In the United States, the PVC market price showed a clear downward trend in mid-March 2025. Economic uncertainties, coupled with the continuous challenges in the housing sector, have led to a weakening demand for PVC in the downstream construction industry. Market participants noted that severe fluctuations in financial markets, the uncertainty surrounding potential tariff policies, and concerns over adjustments in regional monetary policies have significantly slowed down the recovery of the housing market. Although mortgage interest rates have dropped from their previous highs, they remain relatively high, causing homebuyers to hesitate in making purchase decisions. This has directly led to a significant suppression of new construction activities in the short term. From an upstream perspective, the price of dichloroethane (EDC) in the U.S. market remained stable, stabilizing production costs to some extent and alleviating the downward pressure on PVC prices. However, existing homeowners who have enjoyed lower mortgage rates are generally unwilling to sell their properties, further compressing the consumption space for PVC. As a result, the PVC price in the U.S. market continued to fall this week.

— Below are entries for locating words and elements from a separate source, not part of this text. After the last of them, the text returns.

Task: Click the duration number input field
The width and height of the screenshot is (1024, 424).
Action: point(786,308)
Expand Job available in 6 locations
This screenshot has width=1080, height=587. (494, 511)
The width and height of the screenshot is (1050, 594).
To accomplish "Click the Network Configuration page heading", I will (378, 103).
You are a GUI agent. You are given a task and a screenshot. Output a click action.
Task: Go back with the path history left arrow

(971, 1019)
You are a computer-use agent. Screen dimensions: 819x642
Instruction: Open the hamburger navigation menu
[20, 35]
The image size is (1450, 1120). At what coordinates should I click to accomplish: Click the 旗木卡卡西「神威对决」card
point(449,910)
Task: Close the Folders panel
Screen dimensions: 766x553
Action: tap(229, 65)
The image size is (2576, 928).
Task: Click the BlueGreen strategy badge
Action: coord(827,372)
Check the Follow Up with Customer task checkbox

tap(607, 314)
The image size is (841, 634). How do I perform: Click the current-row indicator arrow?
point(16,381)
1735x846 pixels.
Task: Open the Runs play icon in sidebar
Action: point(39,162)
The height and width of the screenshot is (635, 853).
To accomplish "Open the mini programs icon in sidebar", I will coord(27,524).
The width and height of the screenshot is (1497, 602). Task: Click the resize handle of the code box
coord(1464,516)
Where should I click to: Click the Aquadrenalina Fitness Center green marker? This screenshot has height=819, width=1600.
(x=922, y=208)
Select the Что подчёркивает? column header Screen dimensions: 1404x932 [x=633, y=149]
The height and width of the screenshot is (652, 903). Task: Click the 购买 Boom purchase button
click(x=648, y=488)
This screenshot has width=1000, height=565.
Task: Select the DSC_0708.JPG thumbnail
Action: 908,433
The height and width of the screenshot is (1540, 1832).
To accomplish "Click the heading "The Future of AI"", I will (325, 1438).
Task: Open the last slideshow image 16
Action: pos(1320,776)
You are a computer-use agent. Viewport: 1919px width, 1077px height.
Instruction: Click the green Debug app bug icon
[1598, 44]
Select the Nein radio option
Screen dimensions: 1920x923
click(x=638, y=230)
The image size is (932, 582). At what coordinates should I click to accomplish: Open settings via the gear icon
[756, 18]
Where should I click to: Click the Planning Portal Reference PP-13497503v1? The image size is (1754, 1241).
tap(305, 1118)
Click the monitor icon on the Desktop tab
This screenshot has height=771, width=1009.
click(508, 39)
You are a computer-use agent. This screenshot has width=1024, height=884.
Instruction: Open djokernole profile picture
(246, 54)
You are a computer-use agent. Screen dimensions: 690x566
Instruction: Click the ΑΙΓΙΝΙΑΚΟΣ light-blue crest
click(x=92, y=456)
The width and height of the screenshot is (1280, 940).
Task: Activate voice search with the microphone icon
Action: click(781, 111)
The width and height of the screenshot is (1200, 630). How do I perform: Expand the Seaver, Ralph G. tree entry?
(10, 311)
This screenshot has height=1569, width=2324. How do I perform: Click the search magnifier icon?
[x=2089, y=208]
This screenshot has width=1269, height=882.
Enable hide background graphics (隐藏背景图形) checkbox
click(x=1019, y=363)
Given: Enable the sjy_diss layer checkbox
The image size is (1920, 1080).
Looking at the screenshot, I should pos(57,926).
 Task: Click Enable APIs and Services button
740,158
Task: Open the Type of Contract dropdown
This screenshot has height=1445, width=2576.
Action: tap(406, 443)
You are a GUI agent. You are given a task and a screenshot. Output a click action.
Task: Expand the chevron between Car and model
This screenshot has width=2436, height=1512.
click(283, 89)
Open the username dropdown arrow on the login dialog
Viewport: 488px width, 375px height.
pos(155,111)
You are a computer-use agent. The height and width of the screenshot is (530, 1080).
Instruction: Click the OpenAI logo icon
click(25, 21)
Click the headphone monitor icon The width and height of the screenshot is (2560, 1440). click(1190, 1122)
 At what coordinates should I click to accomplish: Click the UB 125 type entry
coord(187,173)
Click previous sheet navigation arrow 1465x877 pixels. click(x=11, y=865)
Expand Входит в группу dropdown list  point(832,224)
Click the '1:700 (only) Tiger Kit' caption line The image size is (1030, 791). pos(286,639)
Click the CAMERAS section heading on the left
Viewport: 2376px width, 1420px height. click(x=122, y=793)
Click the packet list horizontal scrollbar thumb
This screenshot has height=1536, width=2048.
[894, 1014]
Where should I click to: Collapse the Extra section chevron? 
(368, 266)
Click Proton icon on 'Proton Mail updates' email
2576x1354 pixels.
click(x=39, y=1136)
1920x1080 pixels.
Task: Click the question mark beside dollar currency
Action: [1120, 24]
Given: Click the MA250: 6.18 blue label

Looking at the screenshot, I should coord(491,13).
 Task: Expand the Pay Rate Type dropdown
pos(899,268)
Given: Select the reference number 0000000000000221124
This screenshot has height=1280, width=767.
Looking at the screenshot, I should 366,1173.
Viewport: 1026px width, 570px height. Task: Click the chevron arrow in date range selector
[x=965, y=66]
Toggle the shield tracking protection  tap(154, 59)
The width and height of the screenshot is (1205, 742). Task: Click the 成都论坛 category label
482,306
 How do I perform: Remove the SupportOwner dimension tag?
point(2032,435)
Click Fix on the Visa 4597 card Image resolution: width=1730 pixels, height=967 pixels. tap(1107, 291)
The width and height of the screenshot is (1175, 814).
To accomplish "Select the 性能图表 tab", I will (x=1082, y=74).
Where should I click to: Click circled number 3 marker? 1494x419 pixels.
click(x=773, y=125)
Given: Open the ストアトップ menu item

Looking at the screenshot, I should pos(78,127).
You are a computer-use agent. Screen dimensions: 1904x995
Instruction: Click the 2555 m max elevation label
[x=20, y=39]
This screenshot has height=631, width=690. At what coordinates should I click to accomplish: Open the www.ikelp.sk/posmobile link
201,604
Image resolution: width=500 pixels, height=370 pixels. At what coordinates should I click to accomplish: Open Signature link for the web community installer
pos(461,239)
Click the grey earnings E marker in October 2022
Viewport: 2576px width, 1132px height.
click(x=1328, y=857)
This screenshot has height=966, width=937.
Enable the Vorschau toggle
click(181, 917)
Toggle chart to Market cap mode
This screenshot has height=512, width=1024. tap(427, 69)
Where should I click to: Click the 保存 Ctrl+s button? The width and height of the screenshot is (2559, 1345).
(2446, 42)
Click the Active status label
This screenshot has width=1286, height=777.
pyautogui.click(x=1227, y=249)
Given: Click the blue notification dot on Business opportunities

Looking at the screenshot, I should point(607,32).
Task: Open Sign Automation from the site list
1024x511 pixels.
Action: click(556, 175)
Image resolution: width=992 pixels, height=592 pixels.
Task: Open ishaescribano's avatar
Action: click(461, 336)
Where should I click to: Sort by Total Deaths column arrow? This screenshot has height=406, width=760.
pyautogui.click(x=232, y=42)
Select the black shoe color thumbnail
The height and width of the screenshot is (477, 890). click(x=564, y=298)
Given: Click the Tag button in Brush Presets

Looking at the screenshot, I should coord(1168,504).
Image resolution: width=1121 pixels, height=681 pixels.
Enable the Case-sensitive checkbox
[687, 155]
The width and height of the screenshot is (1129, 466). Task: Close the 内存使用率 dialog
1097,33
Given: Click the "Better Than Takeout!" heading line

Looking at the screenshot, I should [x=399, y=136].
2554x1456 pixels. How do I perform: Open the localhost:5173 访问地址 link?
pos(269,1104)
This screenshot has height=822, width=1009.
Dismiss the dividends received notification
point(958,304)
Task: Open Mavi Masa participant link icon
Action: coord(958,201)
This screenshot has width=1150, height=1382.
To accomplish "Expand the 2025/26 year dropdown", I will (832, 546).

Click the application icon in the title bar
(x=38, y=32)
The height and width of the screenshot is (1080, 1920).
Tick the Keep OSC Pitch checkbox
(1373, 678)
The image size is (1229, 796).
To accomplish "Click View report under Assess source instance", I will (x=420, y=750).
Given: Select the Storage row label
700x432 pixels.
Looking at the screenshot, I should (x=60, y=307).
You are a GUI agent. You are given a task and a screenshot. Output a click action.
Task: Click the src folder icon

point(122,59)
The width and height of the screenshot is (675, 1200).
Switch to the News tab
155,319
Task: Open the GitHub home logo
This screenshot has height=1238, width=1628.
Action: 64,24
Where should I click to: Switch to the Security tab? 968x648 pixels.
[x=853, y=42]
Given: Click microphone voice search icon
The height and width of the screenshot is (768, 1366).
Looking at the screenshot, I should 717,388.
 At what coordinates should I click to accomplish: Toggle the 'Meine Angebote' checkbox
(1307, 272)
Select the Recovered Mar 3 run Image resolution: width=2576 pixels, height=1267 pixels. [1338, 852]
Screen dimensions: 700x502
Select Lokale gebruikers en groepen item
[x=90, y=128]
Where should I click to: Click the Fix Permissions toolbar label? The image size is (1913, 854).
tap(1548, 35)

Looking at Europe, the PVC market remains relatively stable under the dual pressure of weak demand and competition from imported products in Asia. In Northwestern Europe, although spot prices for PVC have slightly decreased, contract prices across the whole of Europe remain strong. The Anwil PVC plant in Poland, which has been shut down since February due to a fire, has recently resumed production, becoming a key factor in stabilizing the supply of PVC in Central and Eastern Europe. At the same time, the decline in the price of the raw material EDC also provides strong support for stable production of PVC in Europe by mid-March 2025.
However, market participants in Europe still face significant cost pressures. During PVC price negotiations, producers have consistently stated that the continuous rise in energy costs has led to a substantial increase in production costs, severely compressing profit margins, which is their main concern. On the other hand, buyers, particularly those in Northwestern Europe, resist the price increases of PVC and opt to source more competitively priced imported products from Asia.
According to ChemAnalyst, the U.S. PVC market is expected to continue facing downward pressure due to the sluggish housing market. In the coming weeks, the European PVC market is likely to remain stable, supported by balanced supply and inventory levels. However, in the short term, competition from low-priced Asian imports and slowing economic growth may still constrain any potential price increases in Europe.